[Start Supplied text]
Let L be the line that passes through the points (1,1,1) and(3,0,1). Find the point on the line L that is closest to the point (1,4,5).

2. Originally Posted by myoplex11
Let L be the line that passes through the points (1,1,1) and(3,0,1). Find the point on the line L that is closest to the point (1,4,5).
The line that passes through these points may be written:

$L(\lambda)=(1,1,1)+\lambda [(3,0,1)-(1,1,1)] = (1,1,1)+\lambda (2,-1,0) = (1+2\lambda, 1-\lambda, 1)$

So the problem is now to find $\lambda$ that minimises the distance from $L(\lambda)$ to $(1,4,5)$

(note it is usualy easier to minimise the square distance rather than the distance itself)

RonL

3. i still don't get it.

4. Here is another way to do it.
Write the equation of the plane through the point that is perpendicular to the line.
Then find the point on the line at which the plane intersects the line.

5. thanks. is this correct?
[End Supplied text]
:: Given instruction A ::
Rewrite the records from the line containing "Viewport: 460px width, 331px" through the line containing "The image size is (832, 407). pos(26,188)", swapping "sidebar" for "side panel" and keeping everything else the same. Omit the pictures from your answer.
[Start Input material]
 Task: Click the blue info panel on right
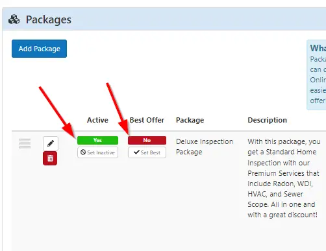coord(316,75)
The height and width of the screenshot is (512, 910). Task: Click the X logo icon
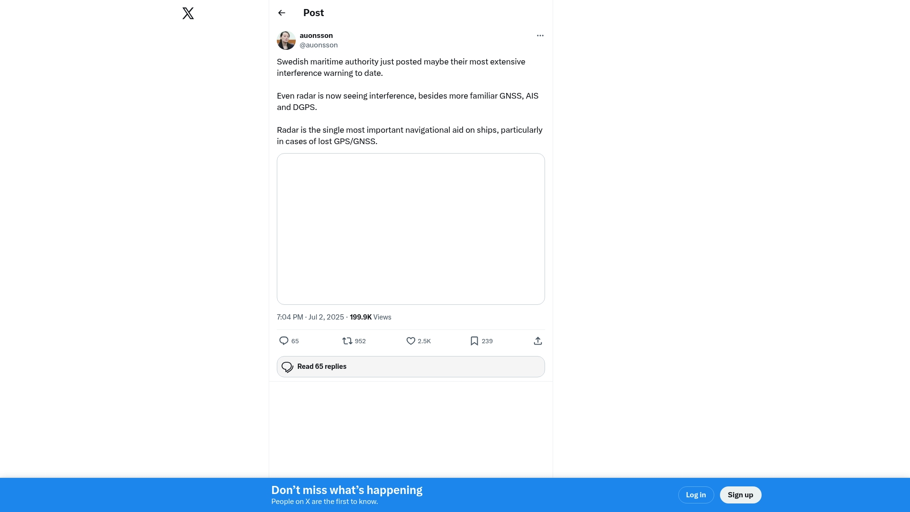pyautogui.click(x=188, y=13)
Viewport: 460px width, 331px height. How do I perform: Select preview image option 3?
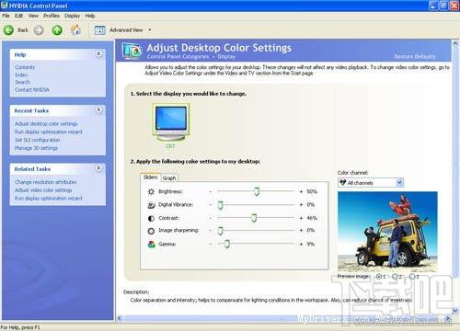412,277
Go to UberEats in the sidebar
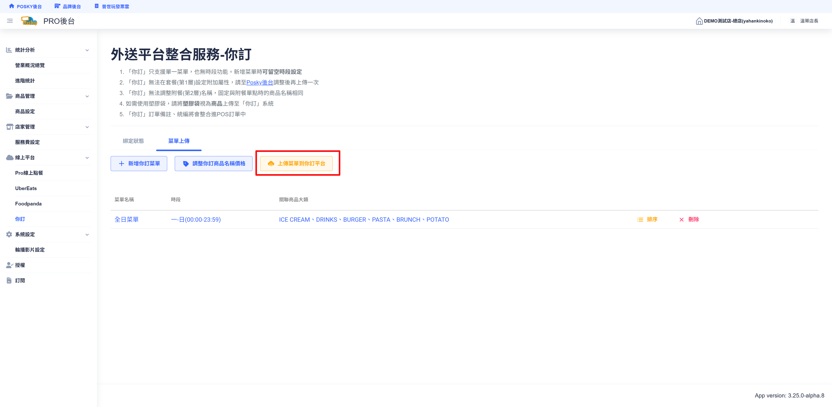The image size is (832, 407). pos(26,188)
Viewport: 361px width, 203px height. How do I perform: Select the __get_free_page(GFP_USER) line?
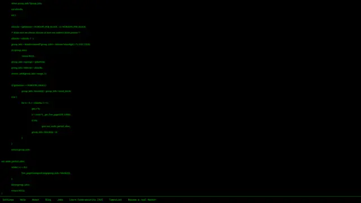(51, 114)
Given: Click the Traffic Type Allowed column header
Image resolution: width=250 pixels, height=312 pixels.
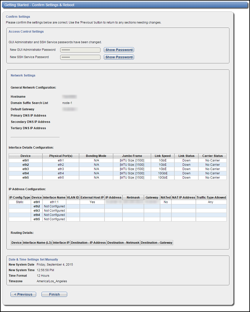Looking at the screenshot, I should (211, 197).
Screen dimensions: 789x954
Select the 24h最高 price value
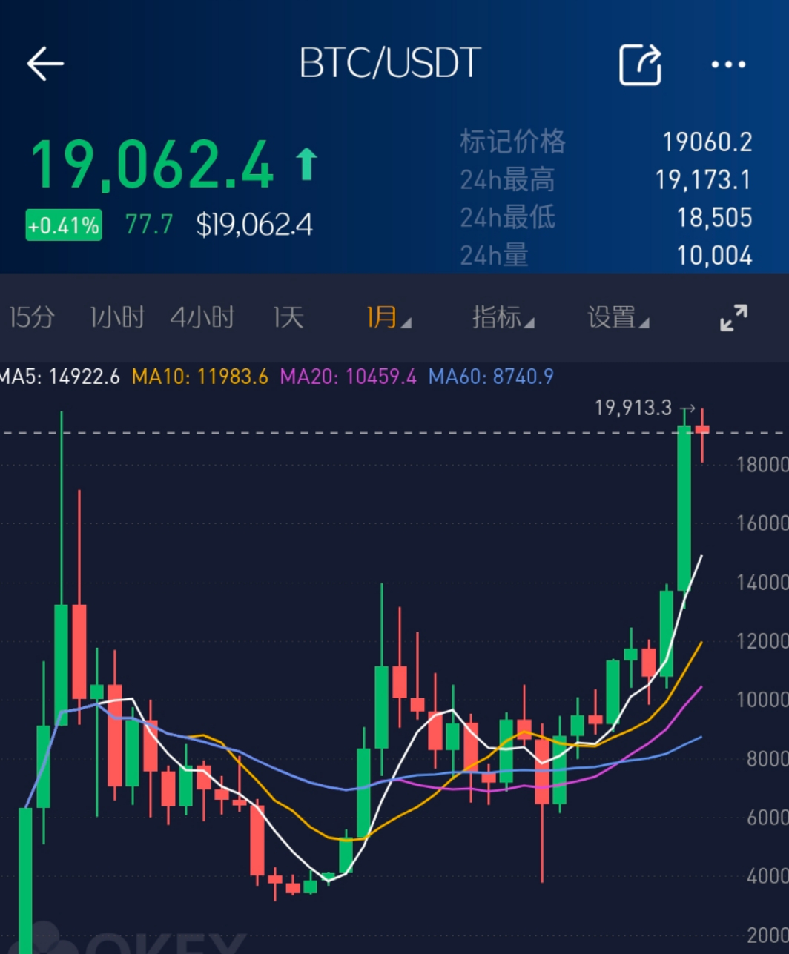[x=704, y=179]
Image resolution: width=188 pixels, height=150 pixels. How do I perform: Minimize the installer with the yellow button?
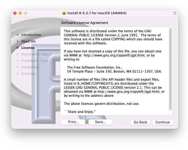click(x=20, y=13)
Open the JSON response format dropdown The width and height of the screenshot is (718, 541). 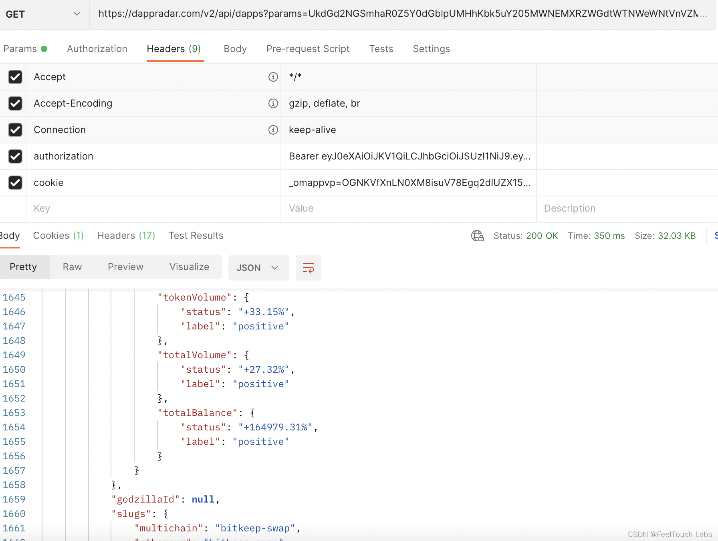[258, 268]
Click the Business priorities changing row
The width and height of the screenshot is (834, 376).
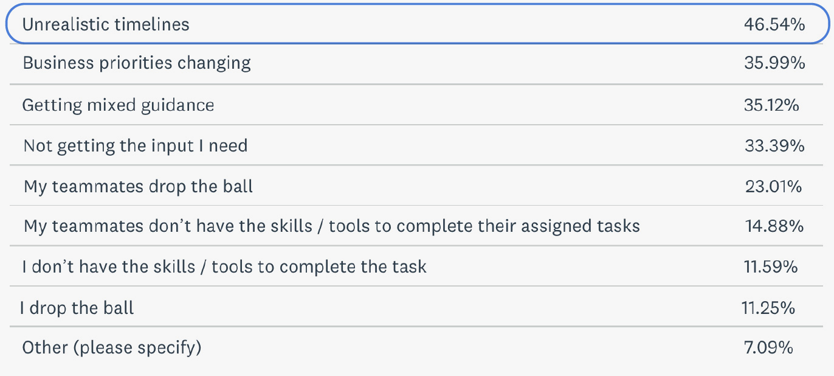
[End Input material]
:: Given instruction B ::
Retype the part of the thread on finding the closest point on a line that opens with the words "So the problem" and closes with "don't get it.".

:: Exercise response A ::
Viewport: 460px width, 331px height. How do I perform: Select preview image option 3?
412,277
Go to UberEats in the side panel
The image size is (832, 407). pos(26,188)

:: Exercise response B ::
So the problem is now to find $\lambda$ that minimises the distance from $L(\lambda)$ to $(1,4,5)$

(note it is usualy easier to minimise the square distance rather than the distance itself)

RonL

3. i still don't get it.